Por muito tempo eu fiquei à espreita, vigiando os passos e os joguetes daquele homem sorridente. Eu deveria odiá-lo e sentir raiva dele. Seria mais fácil abandoná-lo depois se eu fosse capaz de odiá-lo. Mas de todos os homens cafajestes e sem escrúpulos que conheci, Naruto era certamente o dono das mãos mais suaves e do sorriso mais sincero.
Depois de dois meses naquela troca de olhares e silêncios, eu estava definitivamente apaixonada e sabia ser impossível tentar fugir.

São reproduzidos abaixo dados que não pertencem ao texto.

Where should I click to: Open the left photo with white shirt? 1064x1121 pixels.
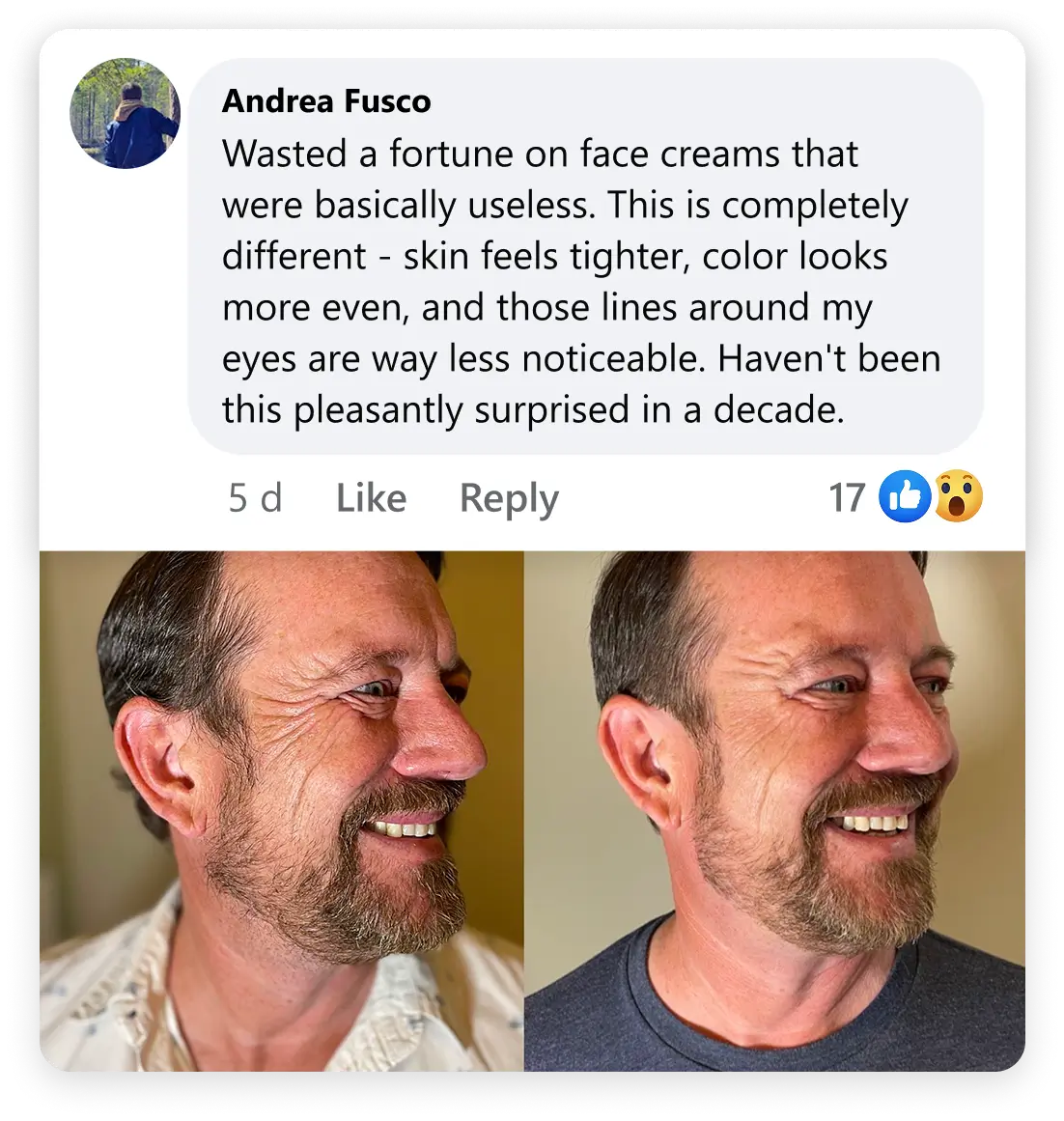click(281, 809)
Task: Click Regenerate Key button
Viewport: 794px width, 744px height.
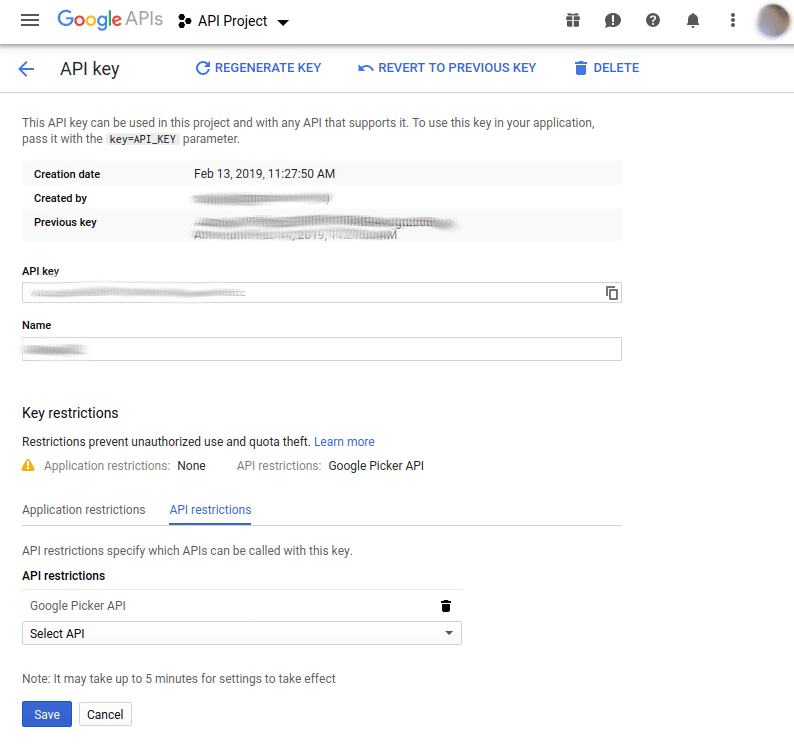Action: point(258,68)
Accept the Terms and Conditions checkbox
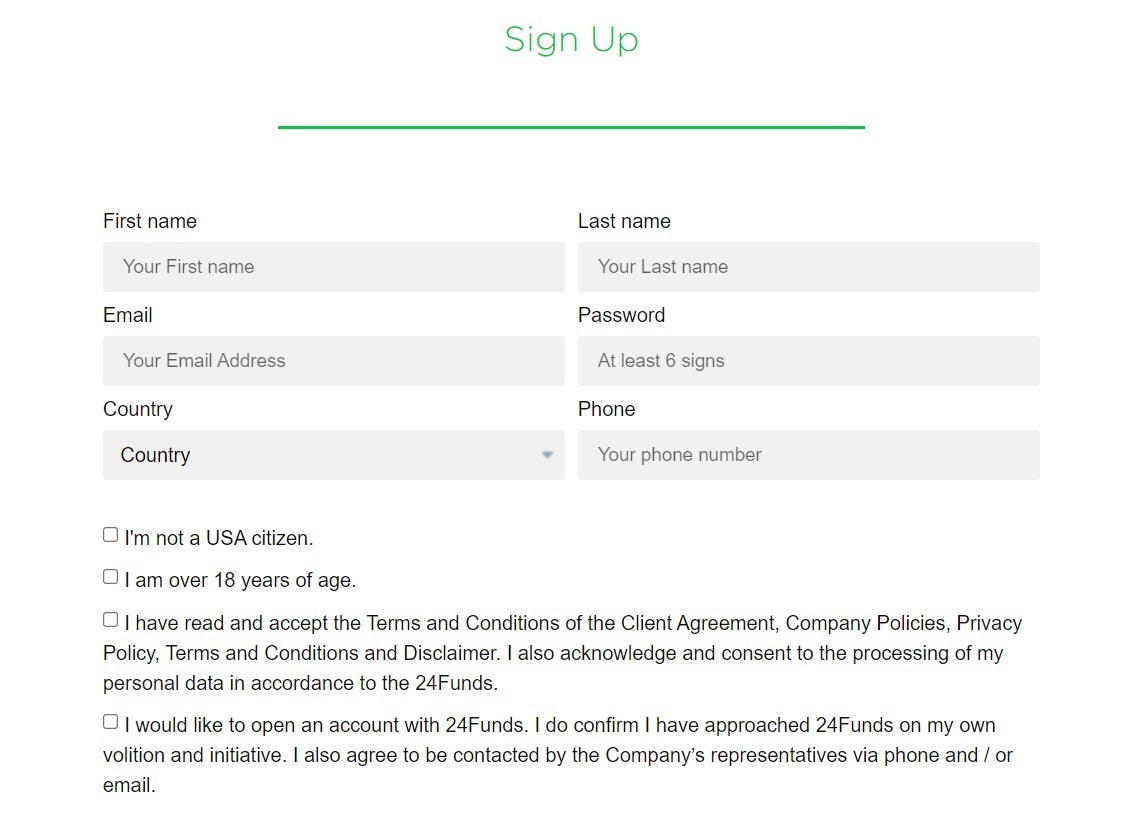The width and height of the screenshot is (1145, 819). (x=111, y=620)
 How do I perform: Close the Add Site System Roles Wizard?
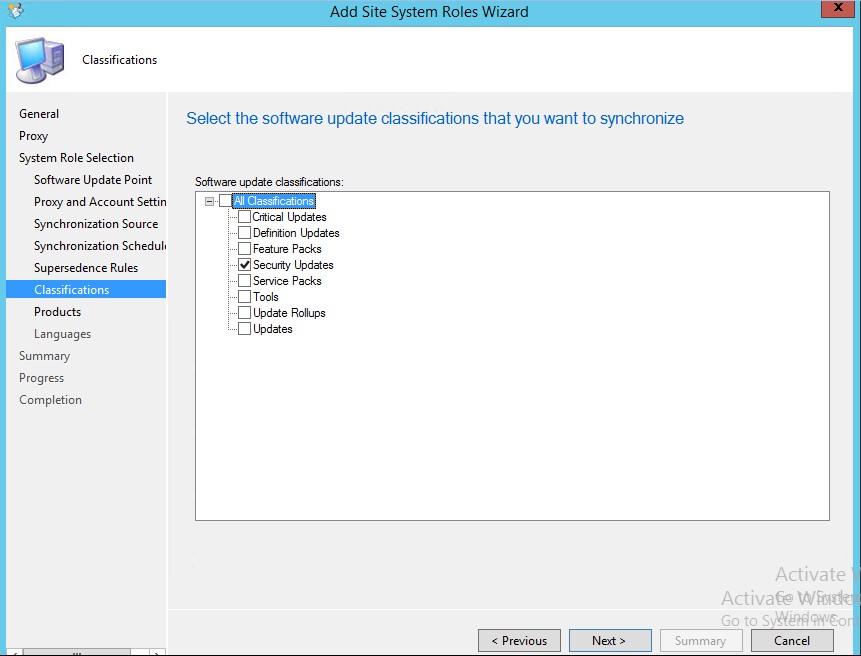[x=837, y=9]
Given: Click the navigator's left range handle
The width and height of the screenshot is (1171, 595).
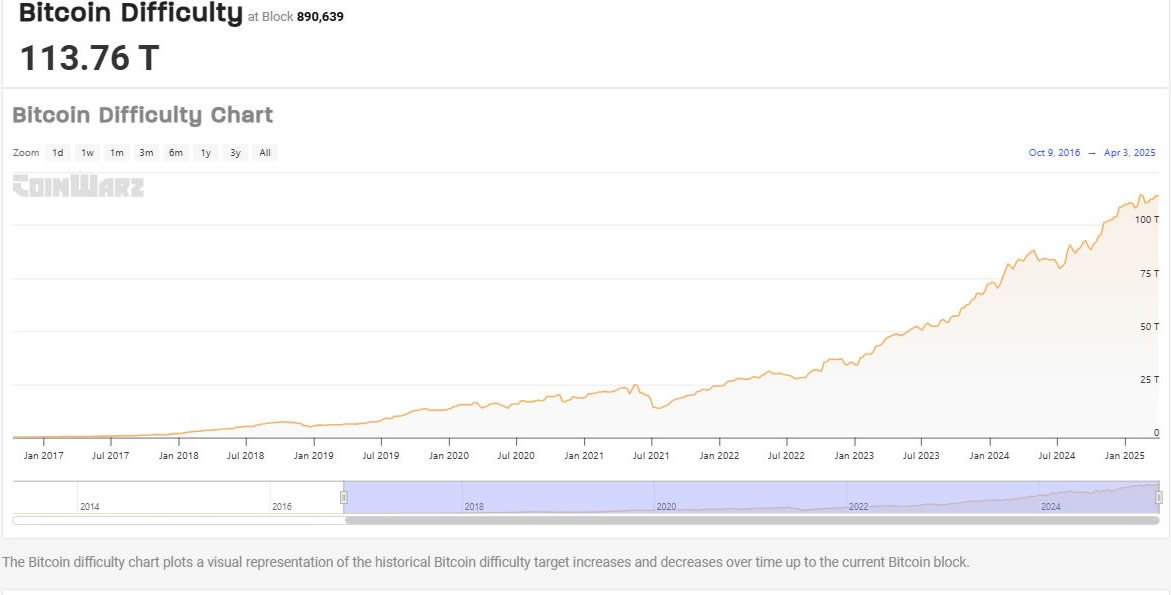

Meu jogo acabou. Eu deveria abandoná-lo sem nada nas mãos. Deixá-lo ao léu, sem nada em que pudesse se apoiar, humilhado e derrotado, eu devia pisar no seu orgulho. Mas como eu faria isso se já me via acorrentada nos braços que tão raramente me envolviam? Então notei que eu estava passando por cima do meu orgulho e não tão distante estava o dia de decidir como eu sairia daquela situação. Eu estava sem cartas na mão. Naruto tinha tudo, inclusive a mim.

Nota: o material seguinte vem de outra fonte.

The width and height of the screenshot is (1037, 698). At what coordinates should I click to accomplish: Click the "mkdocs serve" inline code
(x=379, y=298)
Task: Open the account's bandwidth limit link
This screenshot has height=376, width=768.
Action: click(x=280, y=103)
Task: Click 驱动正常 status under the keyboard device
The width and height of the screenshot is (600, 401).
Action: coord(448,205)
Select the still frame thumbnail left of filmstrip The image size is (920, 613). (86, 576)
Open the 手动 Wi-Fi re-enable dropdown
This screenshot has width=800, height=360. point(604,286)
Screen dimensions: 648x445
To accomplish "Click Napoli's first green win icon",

E numa noite em que as cinzas se tornaram intensas, beneficiadas pela névoa de um inverno próximo, ele não me deixou sair sozinha do carro. Fez questão de me acompanhar até a porta, com todo o cavalheirismo do qual poderia dispor, a mão quente em minha cintura, os olhos fixos na porta à frente. E, quando paramos, eu tive certeza de que não poderia agüentar aquele sorriso tão próximo de meus lábios.
O toque da outra mão aqueceu meu rosto frio e então a chuva começou a cair em fagulhas frias, mas nada dissipava o calor daqueles dedos que me tocavam, nada diminuía a intensidade das chamas que faiscavam em seus olhos.
Mais uma vez, antes de sentir seus lábios nos meus, eu entrei em casa, sentindo-me vazia, sentindo saudade. E foi nesse dia que eu deixei de lado a tarefa. Reabri a porta, corri pela chuva, chamei seu nome, o abracei forte para sentir o pouco de calor que ainda restava em meio aquela água e o levei comigo para casa.
A sala parecia agradavelmente quente e suficientemente boa para que ali mesmo nos desfizéssemos de nossas roupas. E foi assim... Nosso primeiro beijo, o primeiro contato físico realmente intenso, a quentura do seu peito no meu e a força de seus braços envolvendo meu dorso. Os lábios de Naruto eram cautelosos, vagavam com lentidão por meu pescoço, deixavam uma trilha de beijos em meus ombros e sorriam enquanto caminhavam torpes para meu busto.
O amei. Amei com todas as forças e intensidade que poderia ser possível para uma mulher amar. Agarrei seus suspiros com meus lábios, tremi a cada contato, perdi o juízo por inúmeras vezes, fiz declarações de amor impossíveis, fiz tudo que não deveria fazer com ele. Tudo sem nenhuma palavra. Ele se tornou parte de mim, e eu não precisava dizer nada.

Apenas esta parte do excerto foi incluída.